Lets qualify what we’re talking about: outside in says you define your API first and then build in to complete the offering. My more erudite colleagues will call this ‘Contract First’ or ‘Design by Contract’ but for our purposes it means I’m going to decide what you can do and how we’re going to pass information between us first, and then figure out how I’m going to make all that work.
Inside out in contrast says you build your core service and logic and finally wrap it in an API.
Personally I favour outside in. Here’s my reasoning, for better or worse. I see the API as an interface that is no less important than a visual interface as I’ve previously asserted. In my mind it demands the same level of thinking and design as a user interface. It is customer facing and should be customer focused. It’s a contract that should not be changed without significant thought and consideration. How that API gets implemented to deliver the service it exposes is of no concern to the consumers of the API so long as it meets their needs in relation to integration, consistency, stability and all those other virtues we’ve already discussed. With a nod to the Wizard of Oz, we don’t want anyone looking behind the curtain to see the magic.
An API is a means of collaboration. Whether it’s a separation of duties and functionality for a development team in a single organisation, or a means to distribute your development efforts and teams globally the API is the gathering point for those efforts. In the interests of allowing teams to maximise their ability to develop in parallel, in my mind anyway, it’s important to get a shape on that gathering point. Once we’ve all agreed on what that looks like, you can race on ahead developing the client that uses the API while I work back into the core making it all work. Where we have an issue we come back together, adapt and move forward again.

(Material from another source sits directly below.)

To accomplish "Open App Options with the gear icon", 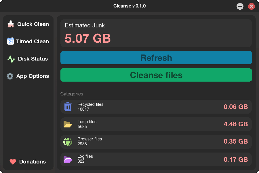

For me it’s an indication of the mind-set of the API designer. If I’m open to collaboration early, and willing to consider alternatives to my ‘one true way’ then I’m immediately declaring myself open to conversation. In this way my API is a clear reflection of my core ethos of engaging and working together to build the best solution.
Conversely, I can decide to fix all of my own problems first, craft an innovative, technically perfect, glorious, awe inspiring service layer which I then wrap in an API that you should use to benefit from my magnificence.
In one mode I’m asking you what works for you, in the other I’m telling you what you need. Once again there’s no silver bullet, no completely correct path. Where the platform you’re offering is so leading edge that the only way to build understanding is by leading out on the API then absolutely do that, in the majority of cases though I would argue that an early engagement with your customers – those that will consume the API – will lead to a better API.
Regardless of what approach you take, you can be sure that any number of people will explain to you in some detail why you made the wrong choice. The important point is to pick an approach that you can defend and then start. The alternative guarantees that you’ll never release.